Ad Esquire: «Una delle poche pressioni che sento nella vita è quella di essere un uomo come mio padre. Mi sento molto più allenatore oggi che 10 o 20 anni fa»

Mourinho: «L’allenatore non può sapere solo di calcio, deve avere l’ossessione della cultura generale»
Roma 12/09/2021 - campionato di calcio serie A / Roma-Sassuolo / foto Insidefoto/Image Sport nella foto: Jose' Mourinho

L’allenatore della Roma, José Mourinho, ha rilasciato una lunga intervista alla rivista statunitense Esquire. Parla del ruolo dell’allenatore.

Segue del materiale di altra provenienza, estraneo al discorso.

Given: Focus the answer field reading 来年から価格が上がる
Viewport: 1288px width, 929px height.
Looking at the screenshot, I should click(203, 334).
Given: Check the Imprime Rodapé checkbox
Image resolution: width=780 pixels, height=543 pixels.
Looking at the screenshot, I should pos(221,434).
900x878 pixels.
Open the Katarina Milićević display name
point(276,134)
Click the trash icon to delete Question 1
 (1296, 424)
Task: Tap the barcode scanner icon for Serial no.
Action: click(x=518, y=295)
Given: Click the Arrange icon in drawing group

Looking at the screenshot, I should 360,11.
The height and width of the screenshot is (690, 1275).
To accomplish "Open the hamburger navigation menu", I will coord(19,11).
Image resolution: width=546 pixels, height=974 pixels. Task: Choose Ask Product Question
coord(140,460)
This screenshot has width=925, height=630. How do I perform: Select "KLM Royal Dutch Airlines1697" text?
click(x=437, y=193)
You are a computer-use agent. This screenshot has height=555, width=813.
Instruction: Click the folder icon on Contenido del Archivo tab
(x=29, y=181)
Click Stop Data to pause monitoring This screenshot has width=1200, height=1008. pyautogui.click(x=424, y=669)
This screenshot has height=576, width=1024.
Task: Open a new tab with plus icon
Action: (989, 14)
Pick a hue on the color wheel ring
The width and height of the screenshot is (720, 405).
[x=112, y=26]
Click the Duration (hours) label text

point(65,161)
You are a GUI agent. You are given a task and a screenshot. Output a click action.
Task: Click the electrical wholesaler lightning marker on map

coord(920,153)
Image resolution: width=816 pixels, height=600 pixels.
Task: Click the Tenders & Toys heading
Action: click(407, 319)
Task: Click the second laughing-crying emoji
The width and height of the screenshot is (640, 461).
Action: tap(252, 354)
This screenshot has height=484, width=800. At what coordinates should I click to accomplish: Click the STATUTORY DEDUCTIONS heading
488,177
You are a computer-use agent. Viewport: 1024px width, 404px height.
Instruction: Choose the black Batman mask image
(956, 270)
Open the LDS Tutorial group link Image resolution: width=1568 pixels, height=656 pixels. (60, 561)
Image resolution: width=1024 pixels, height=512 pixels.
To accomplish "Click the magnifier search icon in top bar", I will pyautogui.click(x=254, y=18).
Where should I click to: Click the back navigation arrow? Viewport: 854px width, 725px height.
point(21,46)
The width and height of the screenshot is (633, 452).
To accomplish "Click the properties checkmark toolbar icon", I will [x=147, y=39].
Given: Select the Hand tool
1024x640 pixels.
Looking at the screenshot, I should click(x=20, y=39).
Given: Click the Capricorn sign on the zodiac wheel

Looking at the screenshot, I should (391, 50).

«Il calcio si è sviluppato in una direzione dove il lavoro di noi allenatori è sempre più complesso. Rispetto alle generazioni precedenti dobbiamo avere questa… io direi cultura generale, l’ossessione di sapere un po’ di tutto, perché veramente il nostro lavoro oggi non è solo sapere di calcio».

Su suo padre:

«Più che maestro di calcio, maestro di vita. Se oggi potessi scegliere un padre tra tutti gli uomini che ho incontrato non ci penserei due volte, lui era perfetto. La via che gli hanno dedicato è arrivata in ritardo, è un tipo di omaggio che avrebbe avuto un significato con la sua presenza. Una delle poche pressioni che sento nella vita è quella di essere un uomo come lo è stato lui. La cosa principale che mi ha insegnato è l’onestà, questo modo di vivere, di non essere falso, di non cercare di dimostrare quello che non so. Essere solo me stesso e non perdere mai la mia identità e i miei principi. Ho imparato tanto da lui, ma più nella vita che nel calcio».

In cosa si sente migliorato rispetto a 10 anni fa?

«Tutto. Se un allenatore non migliora è perché ha perso passione e ha perso la mentalità di imparare ogni giorno. Non è un mestiere per cui è fondamentale l’età o la situazione fisica, al contrario dei calciatori. L’esperienza ti può solo migliorare. Io penso solo alla prossima partita. Tutti i match che hai giocato e i trofei che hai vinto, quelli sono in tasca e avrai tempo di guardarli quando hai smesso. Adesso voglio solo pensare alla prossima partita. Io mi sento molto più allenatore oggi che 10 o 20 anni».

Se potesse regalare qualsiasi cosa alla Roma cosa le regalerebbe?

«Titoli, perché di titoli vive una società, perché i titoli alimentano la passione dei tifosi. Ho capito subito che l’amore che si prova per la Roma va oltre i trofei, è una passione eterna, sanguigna e anche familiare. Però la vittoria è quello che manca e stiamo costruendo un progetto per arrivarci. Se arriverà con me sarà perfetto, altrimenti sarebbe bellissimo aver contribuito alla costruzione di questo futuro, che è il sogno di tutti».

Qual è il suo rapporto con la tecnologia?

«Se non sai niente di tecnologia sei indietro o come minimo non hai la possibilità di evolverti. Noi per esempio adesso abbiamo un mega schermo nel campo di allenamento, in connessione diretta con un drone che è lì durante la sessione tattica e in tempo reale possiamo lavorare e fermarci a guardare quello che abbiamo fatto. Questo è solo un esempio molto pratico di come ci aiuta in campo. La tecnologia è anche quella delle partite, dove io ricordo sempre che ho perso una semifinale di Champions con un gol fantasma, oggi avrei giocato quella finale e invece di Liverpool – Milan ci sarebbe stato Chelsea – Milan. La tecnologia ci aiuta anche nell’analisi delle partite, nello scouting e in tanti altri aspetti del nostro lavoro. Però non bisogna esserne ossessionati, niente può sostituire l’intelligenza e il know-how del cervello umano. È uno strumento prezioso e se non lo conosci sei indietro».